4.2 Limitations
Limitations
Narrow Task Scope
We tested only 18 Info Extraction Tasks. Broader legal tasks like legal research, drafting or redlining were not assessed, so findings may not generalize beyond similar use cases.
English-Only Evaluation
All tasks used English documents. Real-world scenarios often involve varied languages. We did not test multilingual capabilities, even though some vendors offer them. One task involved back-translation to Chinese, but was offered in English.
Snapshot in Time
Results reflect AI performance as of early 2025. With rapid AI development, accuracy and features may evolve significantly within months.

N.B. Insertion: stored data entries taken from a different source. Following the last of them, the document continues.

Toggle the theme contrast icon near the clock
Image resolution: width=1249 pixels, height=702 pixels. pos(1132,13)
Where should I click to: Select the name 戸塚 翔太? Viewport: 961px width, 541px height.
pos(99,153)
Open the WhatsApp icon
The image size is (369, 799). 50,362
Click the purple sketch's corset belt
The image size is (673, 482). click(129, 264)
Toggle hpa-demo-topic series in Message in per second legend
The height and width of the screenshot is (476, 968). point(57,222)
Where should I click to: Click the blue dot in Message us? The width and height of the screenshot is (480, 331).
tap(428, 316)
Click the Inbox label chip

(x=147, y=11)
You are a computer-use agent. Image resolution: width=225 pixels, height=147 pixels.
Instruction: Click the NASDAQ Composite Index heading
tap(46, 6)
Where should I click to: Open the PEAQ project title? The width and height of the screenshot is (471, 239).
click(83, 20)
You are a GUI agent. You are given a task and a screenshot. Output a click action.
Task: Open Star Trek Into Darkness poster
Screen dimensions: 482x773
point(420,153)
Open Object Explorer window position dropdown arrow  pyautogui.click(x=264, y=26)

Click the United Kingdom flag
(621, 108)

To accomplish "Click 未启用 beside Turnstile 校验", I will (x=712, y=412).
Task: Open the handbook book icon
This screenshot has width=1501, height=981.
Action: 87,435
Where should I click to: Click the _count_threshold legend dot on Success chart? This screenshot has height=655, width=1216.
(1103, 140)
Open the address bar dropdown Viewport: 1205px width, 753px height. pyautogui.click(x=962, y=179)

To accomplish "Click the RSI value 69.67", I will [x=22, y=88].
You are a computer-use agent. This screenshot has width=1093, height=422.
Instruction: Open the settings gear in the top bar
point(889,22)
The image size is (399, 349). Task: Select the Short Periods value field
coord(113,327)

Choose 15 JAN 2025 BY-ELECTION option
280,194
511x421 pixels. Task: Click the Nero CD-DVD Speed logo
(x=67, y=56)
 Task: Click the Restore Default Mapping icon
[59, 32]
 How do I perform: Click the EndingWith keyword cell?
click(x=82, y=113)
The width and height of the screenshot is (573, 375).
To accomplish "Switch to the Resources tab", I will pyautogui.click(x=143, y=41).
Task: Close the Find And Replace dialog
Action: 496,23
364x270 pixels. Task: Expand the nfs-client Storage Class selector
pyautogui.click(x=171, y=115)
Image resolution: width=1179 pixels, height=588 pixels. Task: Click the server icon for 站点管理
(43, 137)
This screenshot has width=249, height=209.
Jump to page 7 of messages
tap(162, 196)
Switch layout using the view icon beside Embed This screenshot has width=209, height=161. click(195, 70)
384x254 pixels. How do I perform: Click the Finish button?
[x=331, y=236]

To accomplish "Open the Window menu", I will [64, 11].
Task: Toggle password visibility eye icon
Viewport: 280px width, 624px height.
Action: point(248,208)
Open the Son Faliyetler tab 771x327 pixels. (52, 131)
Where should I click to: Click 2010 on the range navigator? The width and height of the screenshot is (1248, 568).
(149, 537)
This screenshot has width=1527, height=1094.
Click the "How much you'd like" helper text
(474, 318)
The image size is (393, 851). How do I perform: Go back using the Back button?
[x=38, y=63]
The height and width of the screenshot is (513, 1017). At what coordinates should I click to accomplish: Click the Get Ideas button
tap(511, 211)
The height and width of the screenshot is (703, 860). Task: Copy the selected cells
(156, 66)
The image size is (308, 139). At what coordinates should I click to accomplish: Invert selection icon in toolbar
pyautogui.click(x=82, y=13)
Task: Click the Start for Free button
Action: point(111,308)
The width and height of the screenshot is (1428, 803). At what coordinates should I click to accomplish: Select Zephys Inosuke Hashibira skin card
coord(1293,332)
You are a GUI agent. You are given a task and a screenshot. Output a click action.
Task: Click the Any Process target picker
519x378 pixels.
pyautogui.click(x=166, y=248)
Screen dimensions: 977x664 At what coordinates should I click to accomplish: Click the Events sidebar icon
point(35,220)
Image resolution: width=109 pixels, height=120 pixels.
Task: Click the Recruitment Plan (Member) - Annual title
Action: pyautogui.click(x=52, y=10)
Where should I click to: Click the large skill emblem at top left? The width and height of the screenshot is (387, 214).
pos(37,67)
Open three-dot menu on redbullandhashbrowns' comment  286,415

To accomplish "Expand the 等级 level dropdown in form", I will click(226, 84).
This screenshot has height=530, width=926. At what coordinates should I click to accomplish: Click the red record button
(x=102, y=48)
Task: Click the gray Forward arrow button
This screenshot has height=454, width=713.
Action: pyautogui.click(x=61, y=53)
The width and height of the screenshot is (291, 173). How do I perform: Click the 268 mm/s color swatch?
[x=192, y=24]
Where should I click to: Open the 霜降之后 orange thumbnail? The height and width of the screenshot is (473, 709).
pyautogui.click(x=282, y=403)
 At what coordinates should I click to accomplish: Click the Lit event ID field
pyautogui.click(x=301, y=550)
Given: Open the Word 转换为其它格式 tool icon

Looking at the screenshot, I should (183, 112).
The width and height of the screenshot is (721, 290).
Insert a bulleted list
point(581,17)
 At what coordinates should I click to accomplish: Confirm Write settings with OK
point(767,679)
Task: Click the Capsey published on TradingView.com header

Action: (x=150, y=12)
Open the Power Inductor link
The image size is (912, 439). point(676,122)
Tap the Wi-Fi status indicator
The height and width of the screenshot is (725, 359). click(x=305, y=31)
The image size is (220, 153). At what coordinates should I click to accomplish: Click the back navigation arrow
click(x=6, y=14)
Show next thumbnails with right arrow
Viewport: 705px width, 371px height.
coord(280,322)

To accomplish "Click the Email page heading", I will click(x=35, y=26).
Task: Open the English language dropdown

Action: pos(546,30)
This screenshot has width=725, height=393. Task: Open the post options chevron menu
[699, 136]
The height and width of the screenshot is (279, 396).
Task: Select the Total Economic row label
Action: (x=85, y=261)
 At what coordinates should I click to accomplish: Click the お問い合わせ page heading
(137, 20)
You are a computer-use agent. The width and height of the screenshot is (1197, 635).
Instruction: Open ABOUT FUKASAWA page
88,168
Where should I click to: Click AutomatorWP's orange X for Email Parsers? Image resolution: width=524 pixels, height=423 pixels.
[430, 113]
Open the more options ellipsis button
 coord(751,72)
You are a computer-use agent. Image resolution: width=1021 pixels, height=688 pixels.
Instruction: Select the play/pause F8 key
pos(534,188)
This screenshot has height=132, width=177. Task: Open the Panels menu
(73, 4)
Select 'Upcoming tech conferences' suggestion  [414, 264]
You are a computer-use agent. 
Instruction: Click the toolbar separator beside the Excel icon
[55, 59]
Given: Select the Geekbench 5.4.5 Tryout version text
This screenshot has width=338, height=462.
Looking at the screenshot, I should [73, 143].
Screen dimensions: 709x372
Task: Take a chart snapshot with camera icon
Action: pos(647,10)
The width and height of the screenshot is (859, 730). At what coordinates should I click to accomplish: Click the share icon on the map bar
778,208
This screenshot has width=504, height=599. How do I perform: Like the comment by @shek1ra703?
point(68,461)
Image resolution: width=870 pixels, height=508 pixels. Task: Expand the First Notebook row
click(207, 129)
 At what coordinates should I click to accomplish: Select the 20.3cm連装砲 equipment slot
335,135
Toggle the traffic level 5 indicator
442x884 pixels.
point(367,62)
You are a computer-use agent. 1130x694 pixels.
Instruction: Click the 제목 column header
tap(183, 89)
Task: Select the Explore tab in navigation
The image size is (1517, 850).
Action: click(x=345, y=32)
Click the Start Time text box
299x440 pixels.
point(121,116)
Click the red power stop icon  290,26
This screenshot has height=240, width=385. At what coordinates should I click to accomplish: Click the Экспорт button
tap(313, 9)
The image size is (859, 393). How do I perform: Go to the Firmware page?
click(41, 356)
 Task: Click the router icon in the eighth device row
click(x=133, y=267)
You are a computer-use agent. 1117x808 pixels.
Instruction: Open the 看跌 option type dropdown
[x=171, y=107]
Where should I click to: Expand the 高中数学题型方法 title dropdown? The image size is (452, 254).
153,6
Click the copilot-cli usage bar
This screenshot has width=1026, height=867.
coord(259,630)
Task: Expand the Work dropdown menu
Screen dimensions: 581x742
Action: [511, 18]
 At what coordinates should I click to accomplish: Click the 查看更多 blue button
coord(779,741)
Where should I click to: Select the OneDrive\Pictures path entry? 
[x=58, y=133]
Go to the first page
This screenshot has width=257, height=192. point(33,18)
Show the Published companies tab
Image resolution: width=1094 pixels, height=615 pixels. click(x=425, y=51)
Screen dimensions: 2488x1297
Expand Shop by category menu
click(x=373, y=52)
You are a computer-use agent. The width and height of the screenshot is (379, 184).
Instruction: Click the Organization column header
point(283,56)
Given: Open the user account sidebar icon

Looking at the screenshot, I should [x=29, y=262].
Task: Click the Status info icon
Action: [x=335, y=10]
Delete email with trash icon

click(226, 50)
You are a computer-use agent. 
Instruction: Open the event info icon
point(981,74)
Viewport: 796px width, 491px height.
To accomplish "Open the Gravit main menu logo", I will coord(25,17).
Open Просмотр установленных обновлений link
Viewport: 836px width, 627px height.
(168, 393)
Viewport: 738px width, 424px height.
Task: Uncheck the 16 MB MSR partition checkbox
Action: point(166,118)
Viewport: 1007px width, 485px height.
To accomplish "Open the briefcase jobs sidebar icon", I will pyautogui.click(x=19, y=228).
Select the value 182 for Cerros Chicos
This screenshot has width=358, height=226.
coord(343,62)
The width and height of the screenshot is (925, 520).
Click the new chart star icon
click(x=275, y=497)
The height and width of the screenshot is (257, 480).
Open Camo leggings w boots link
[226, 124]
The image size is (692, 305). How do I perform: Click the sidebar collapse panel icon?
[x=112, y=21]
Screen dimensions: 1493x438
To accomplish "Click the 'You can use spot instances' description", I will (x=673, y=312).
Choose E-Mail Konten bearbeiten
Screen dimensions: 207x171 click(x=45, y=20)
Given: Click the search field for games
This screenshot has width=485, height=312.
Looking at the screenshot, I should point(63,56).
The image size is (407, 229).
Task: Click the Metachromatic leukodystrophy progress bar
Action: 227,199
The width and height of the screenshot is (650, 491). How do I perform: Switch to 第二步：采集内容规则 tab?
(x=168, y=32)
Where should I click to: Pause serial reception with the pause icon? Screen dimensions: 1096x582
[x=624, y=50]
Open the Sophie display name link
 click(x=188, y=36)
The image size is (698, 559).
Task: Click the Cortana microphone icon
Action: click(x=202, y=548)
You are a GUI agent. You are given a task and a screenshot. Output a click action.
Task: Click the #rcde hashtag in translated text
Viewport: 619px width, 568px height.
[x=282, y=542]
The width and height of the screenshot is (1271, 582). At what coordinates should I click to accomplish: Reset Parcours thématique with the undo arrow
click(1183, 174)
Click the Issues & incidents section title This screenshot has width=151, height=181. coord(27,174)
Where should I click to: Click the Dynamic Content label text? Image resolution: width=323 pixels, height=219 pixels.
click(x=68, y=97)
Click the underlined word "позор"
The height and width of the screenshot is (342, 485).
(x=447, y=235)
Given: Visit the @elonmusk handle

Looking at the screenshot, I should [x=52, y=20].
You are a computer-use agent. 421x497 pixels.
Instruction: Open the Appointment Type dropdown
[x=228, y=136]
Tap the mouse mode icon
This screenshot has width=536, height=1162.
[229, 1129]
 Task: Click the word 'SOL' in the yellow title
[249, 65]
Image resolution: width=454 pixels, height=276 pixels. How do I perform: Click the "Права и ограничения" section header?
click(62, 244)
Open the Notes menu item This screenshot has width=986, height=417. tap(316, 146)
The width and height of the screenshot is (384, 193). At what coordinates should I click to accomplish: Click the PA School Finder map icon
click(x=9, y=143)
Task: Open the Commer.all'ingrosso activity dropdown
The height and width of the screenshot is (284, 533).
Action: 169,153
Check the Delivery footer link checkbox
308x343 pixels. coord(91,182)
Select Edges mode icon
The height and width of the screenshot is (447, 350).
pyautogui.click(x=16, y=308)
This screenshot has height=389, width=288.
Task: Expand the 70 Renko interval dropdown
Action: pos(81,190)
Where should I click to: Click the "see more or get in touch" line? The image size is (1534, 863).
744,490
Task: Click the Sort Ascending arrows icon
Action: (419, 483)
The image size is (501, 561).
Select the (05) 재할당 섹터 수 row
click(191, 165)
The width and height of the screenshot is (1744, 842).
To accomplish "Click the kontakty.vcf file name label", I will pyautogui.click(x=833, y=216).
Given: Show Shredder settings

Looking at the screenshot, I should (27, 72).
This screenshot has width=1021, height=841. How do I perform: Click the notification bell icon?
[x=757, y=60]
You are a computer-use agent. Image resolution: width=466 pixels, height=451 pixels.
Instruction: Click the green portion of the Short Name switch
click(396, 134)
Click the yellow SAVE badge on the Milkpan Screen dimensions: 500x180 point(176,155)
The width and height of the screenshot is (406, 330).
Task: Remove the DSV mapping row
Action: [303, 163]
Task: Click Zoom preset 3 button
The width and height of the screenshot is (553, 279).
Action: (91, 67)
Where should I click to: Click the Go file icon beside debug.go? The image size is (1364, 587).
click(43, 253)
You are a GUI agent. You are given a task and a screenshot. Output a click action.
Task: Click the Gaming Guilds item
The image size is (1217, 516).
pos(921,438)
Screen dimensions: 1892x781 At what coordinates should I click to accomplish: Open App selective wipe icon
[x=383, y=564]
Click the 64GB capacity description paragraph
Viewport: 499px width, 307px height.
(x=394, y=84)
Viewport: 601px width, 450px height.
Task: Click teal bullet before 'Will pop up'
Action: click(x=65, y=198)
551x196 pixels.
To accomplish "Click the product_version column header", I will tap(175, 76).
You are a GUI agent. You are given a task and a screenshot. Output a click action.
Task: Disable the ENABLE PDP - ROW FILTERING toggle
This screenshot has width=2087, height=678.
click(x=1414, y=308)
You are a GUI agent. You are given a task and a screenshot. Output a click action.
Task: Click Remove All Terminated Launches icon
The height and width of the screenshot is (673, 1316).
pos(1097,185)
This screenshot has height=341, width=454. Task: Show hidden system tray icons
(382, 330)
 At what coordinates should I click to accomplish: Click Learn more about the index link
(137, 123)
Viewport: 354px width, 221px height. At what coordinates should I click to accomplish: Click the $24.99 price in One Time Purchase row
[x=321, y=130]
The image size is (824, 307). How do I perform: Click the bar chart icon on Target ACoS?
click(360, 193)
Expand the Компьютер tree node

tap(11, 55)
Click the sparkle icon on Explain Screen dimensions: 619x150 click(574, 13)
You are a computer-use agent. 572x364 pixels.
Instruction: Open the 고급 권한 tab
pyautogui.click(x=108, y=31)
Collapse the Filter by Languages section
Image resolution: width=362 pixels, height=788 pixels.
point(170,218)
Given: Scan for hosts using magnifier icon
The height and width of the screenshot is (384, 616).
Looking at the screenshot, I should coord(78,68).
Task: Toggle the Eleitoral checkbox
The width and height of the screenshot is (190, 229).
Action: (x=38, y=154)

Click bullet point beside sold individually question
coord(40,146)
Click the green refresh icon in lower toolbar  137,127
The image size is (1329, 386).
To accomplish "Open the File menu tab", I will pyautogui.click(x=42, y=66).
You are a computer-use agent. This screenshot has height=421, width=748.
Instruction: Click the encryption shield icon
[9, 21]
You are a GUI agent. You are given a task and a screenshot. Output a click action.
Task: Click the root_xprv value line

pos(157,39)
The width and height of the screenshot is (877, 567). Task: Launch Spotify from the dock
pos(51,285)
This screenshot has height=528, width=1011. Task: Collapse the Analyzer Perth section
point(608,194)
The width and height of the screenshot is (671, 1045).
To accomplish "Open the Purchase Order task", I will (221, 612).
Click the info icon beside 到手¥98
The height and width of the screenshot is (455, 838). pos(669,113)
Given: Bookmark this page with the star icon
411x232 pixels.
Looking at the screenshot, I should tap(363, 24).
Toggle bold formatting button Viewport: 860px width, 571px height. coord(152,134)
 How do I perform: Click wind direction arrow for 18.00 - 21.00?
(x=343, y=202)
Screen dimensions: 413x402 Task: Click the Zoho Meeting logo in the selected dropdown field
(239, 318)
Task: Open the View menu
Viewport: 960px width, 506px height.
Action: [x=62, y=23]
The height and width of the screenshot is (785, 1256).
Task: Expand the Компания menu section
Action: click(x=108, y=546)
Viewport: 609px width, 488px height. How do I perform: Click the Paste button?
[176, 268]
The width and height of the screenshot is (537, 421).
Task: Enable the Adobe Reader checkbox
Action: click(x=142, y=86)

Subjectivity in Human Evaluation
To ensure objectivity, each output was blind-reviewed by 2 independent human evaluators using a standardized rubric, with disagreements resolved by a 3rd reviewer. We did not conduct LLM-based reviews due to resource constraints and their known limitations, such as inconsistent judgments, prompt sensitivity, and limited legal domain expertise.
Broader Factors Not Assessed
This evaluation did not assess the following broader dimensions of AI platforms:
- Security & Privacy (e.g. data handling, storage, compliance with privacy laws)
- Governance & Assurance (e.g. explainability, auditability, alignment with standards)
- Pricing & Value (e.g. cost-effectiveness, pricing models)
- Support & Reliability (e.g. uptime, vendor responsiveness)
- Trust & Safety (e.g. bias, misuse risks)
These areas are critical for enterprise adoption, and we aim to consider them in future reviews.
No Multi-Turn Dialogue
Each AI Assistant had one shot per task. In practice, results may improve with prompt iteration and continuous dialogue. Our findings reflect a "cold start" scenario.
Limited Legal AI Vendor Coverage
We focused our evaluation on 2 legal AI vendors: GC AI and Vecflow (Oliver). We're grateful to both for supporting our independent review. While many other legal AI vendors were keen to provide demos, several declined to participate in a structured evaluation, preferring to self-publish performance results or would only offer results collected by themselves, which we did not accept.
We are practicing lawyers and real users who utilize these tools in our day-to-day work. Our aim is to share honest, hands-on insights to help other lawyers like us better understand and adopt these technologies. While this assessment doesn't replicate the formality of a "Michelin-style" review or academic research paper, we remain committed to transparency, independence, and practical relevance.
We welcome legal AI vendors that believe in fostering transparency, informed adoption, and open dialogue in the legal community to participate in future evaluations.